§ Bloc de texte:
*-*-*

Emotions et rationalité en sciences sociales
Pierre Livet /Philosophe. Les travaux de Pierre Livet s'inscrivent dans le cadre de réflexions
sur la philosophie de l'action. Il s'est intéressé aux limites de la
rationalité, aux rôles des croyances et des émotions.
Les sciences sociales, et surtout celles qui tentent une reconstruction
rationnelle des interactions des acteurs (l'économie, un certain type
de sociologie) ont longtemps considéré le rôle des émotions comme résiduel (Pareto), les émotions étant supposées irrationnelles.
Durkheim pourtant voyait dans les émotions religieuses la manifestation
des normes collectives.
Plus récemment, on note la convergence entre l'intérêt des
neurophysiologues et des psychologues (y compris cognitifs) pour les
émotions (Damasio, Frijda), et celui de chercheurs en sciences
sociales, comme Elster ou Frank, qui recourent aux émotions pour
expliquer comment des normes sociales peuvent nous porter à aller
contre nos intérêts. Mais recourir aux émotions pour expliquer ce que
notre conception étroite de la rationalité n'arrive pas à comprendre
risque de faire des émotions des mécanismes sans raison, ou qui
biaisent nos raisons.

*-*-*

§ Données extraites:
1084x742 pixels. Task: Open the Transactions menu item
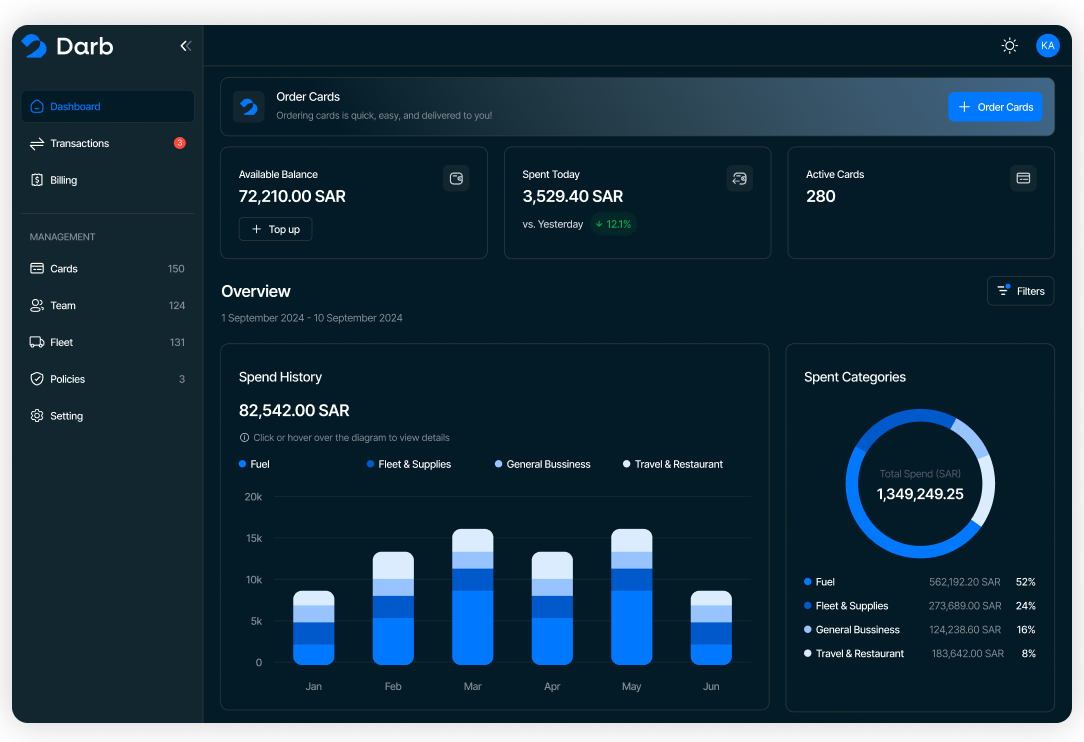pos(80,144)
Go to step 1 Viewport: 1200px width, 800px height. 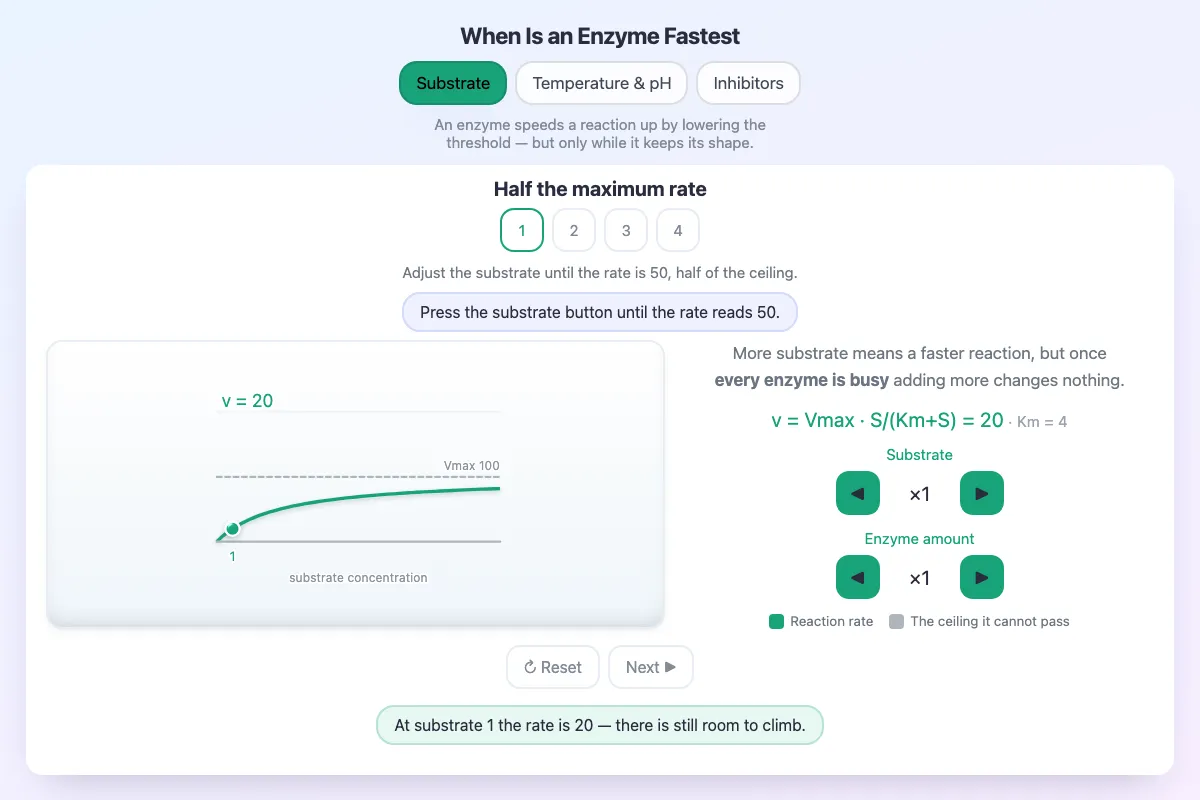tap(522, 230)
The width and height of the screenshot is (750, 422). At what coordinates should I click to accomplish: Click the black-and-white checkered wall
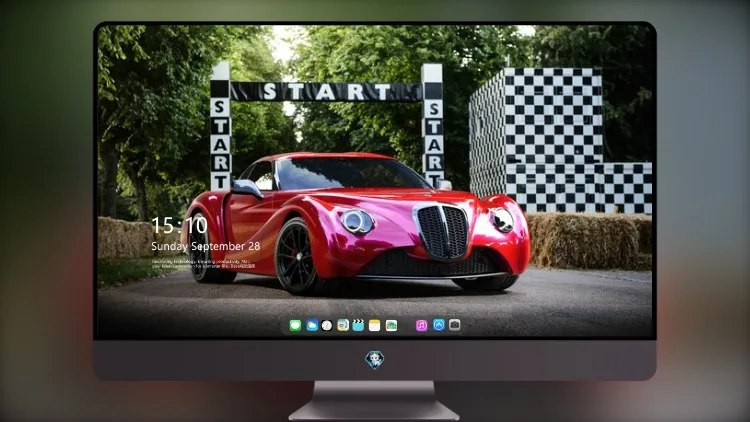tap(559, 140)
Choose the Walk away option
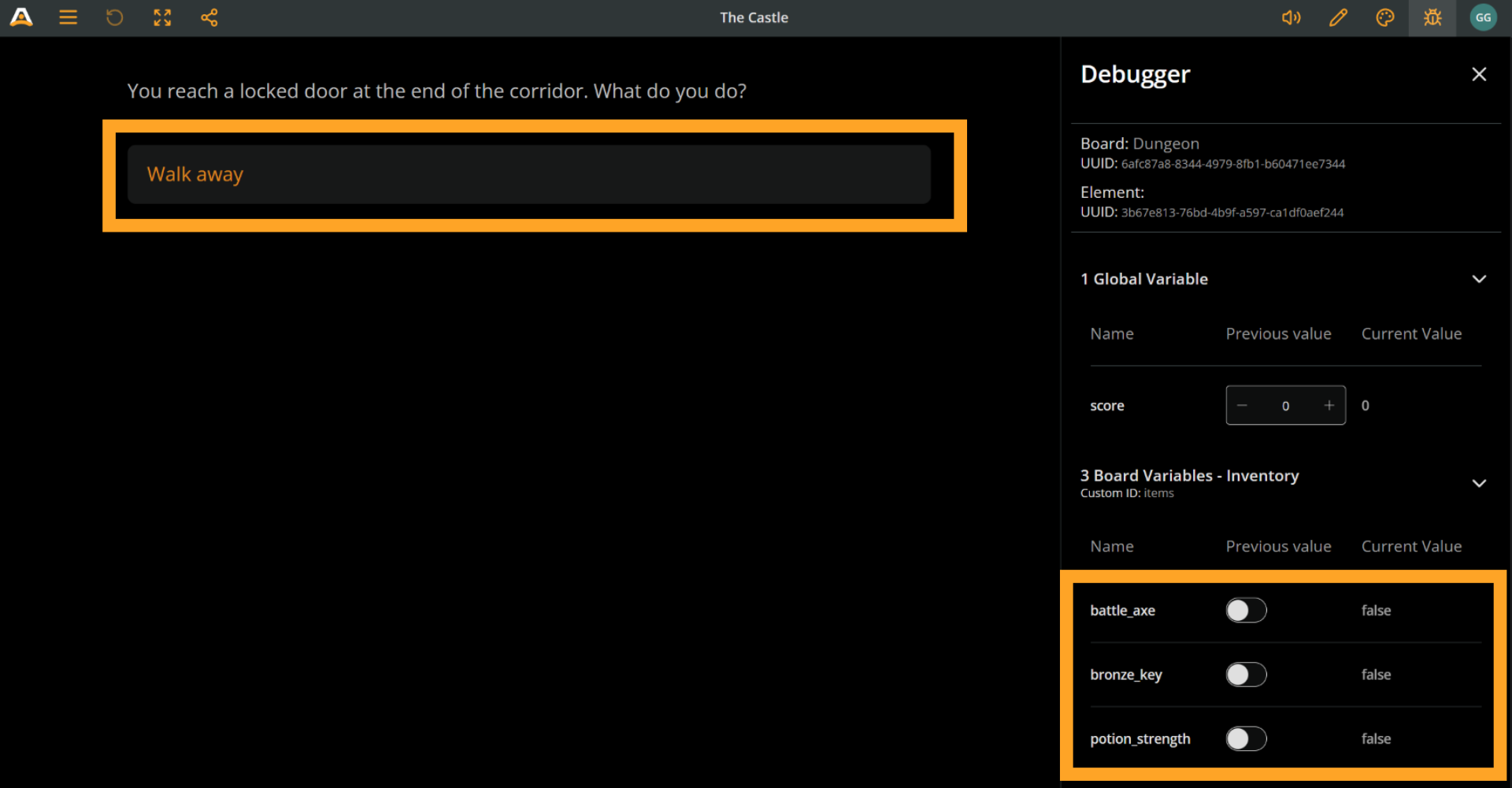The image size is (1512, 788). click(528, 174)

*-*-*

§ Consigne: Reproduisez fidèlement le passage du texte sur les émotions et la rationalité qui s'ouvre sur les mots contenant "Emotions et rationalité" et se clôt sur "étant supposées irrationnelles.". Les données forment un matériau distinct du texte.

§ Corrigé:
Emotions et rationalité en sciences sociales
Pierre Livet /Philosophe. Les travaux de Pierre Livet s'inscrivent dans le cadre de réflexions
sur la philosophie de l'action. Il s'est intéressé aux limites de la
rationalité, aux rôles des croyances et des émotions.
Les sciences sociales, et surtout celles qui tentent une reconstruction
rationnelle des interactions des acteurs (l'économie, un certain type
de sociologie) ont longtemps considéré le rôle des émotions comme résiduel (Pareto), les émotions étant supposées irrationnelles.